App finds someone to scoop dog poop for you

By Karin Brulliard, The Washington Post
Published: July 29, 2016, 6:00am

What do you get when you combine a population too busy to look up from its smartphones, a “one-tap economy” and 78 million pet dogs?

You get Pooper, an app that summons someone to scoop your pooch’s waste off the sidewalk or neighbor’s lawn.

Perhaps you have enough time to own a dog, feed a dog and take it on walks, but you are just too darn busy to reach down to pick up its poop. You are Pooper’s target customer.

The app, which began being marketed this week despite not being up and running yet, is supposed to work pretty much like Uber. Once your dog does its job, you open the app, pinpoint the excrement on a digital map and order a scoop. You are then free to leave; a scooper — the driver in the Uber analogy — comes to do the clean up.

That is, of course, if Pooper is real and not some ironic commentary on dog obsession and the sharing economy. Its quirky video ad and motto — “Your dog’s poop in someone else’s hands” — have left some reporters skeptical. That’s prompted the people behind it to issue a statement saying they’re fine with the doubts: All the better for spreading the word and attracting more investors.

In a phone interview from Venice, Calif., co-founder Ben Becker, 32, insisted that he and Pooper are sincere.

“I am a real human being and a dog owner,” he said, adding that the other co-founder, Elliot Glass, is also a legit dog dad.
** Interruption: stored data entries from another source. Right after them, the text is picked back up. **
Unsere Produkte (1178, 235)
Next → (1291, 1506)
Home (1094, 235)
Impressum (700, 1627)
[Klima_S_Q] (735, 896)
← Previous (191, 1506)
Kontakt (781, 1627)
They are techy types, naturally — Becker described himself as an integrated creative director and Glass as a web designer and developer.

Becker said they believe Pooper is what America needs now, because there’s too much dog waste on the streets. “It’s not our intention to ostracize,” he said. “It is our intention to solve a problem in a unique way.”

The app, he said, has already gotten sign-ups “by the hundreds,” to be both poopers (customers) and scoopers (employees), even though it is only “at the tail end of an alpha rather than a fully functional public beta” testing phase in Los Angeles, San Francisco and New York City. He said they hope to fully launch in the fall.

“It speaks to a human truth,” Becker said. “If (dog poop) wasn’t such a problem I don’t think we’d get a response that we’re getting.”

When it came to money, Becker was vague. For poopers, he said, there will be tiered payment plans. For example, a dog walker might order the “unlimited premium plan that allows unlimited scoops in an unlimited radius.”

Scoopers’ compensation will vary depending on their mode of transportation and how far they travel to the job. Becker assured that scoopers would get more than minimum wage.